→ **AIM OF THE TASK**
Could you return the lines below exactly, from the first line up to and including the line that holds "Select the 登录弹窗高度固定"?

(Saved data entries)

>>>>

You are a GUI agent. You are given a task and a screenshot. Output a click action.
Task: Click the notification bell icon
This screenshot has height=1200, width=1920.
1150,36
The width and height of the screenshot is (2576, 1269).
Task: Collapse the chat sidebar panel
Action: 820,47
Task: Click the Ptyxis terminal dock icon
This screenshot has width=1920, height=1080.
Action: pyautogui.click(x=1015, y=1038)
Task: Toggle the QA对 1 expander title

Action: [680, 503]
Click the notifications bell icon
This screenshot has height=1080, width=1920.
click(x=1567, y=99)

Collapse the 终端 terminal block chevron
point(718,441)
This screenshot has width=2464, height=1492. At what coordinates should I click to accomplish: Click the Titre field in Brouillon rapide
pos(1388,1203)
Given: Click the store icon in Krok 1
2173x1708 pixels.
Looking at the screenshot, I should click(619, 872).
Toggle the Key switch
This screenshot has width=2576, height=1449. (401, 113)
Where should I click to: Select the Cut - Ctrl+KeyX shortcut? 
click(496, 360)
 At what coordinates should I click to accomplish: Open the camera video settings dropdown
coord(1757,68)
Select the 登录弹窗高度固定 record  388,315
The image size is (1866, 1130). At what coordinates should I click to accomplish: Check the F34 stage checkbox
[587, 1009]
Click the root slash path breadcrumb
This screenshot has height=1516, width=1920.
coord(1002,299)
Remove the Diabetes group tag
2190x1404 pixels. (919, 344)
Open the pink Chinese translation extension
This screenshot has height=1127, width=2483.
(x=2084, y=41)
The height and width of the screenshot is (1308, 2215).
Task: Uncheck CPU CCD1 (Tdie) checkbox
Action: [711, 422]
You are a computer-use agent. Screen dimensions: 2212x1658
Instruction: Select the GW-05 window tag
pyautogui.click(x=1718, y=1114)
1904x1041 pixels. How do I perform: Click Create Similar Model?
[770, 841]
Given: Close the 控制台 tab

<<<<

→ **RESPONSE BELOW**
You are a GUI agent. You are given a task and a screenshot. Output a click action.
Task: Click the notification bell icon
This screenshot has height=1200, width=1920.
1150,36
The width and height of the screenshot is (2576, 1269).
Task: Collapse the chat sidebar panel
Action: 820,47
Task: Click the Ptyxis terminal dock icon
This screenshot has width=1920, height=1080.
Action: pyautogui.click(x=1015, y=1038)
Task: Toggle the QA对 1 expander title

Action: [680, 503]
Click the notifications bell icon
This screenshot has height=1080, width=1920.
click(x=1567, y=99)

Collapse the 终端 terminal block chevron
point(718,441)
This screenshot has width=2464, height=1492. At what coordinates should I click to accomplish: Click the Titre field in Brouillon rapide
pos(1388,1203)
Given: Click the store icon in Krok 1
2173x1708 pixels.
Looking at the screenshot, I should click(619, 872).
Toggle the Key switch
This screenshot has width=2576, height=1449. (401, 113)
Where should I click to: Select the Cut - Ctrl+KeyX shortcut? 
click(496, 360)
 At what coordinates should I click to accomplish: Open the camera video settings dropdown
coord(1757,68)
Select the 登录弹窗高度固定 record  388,315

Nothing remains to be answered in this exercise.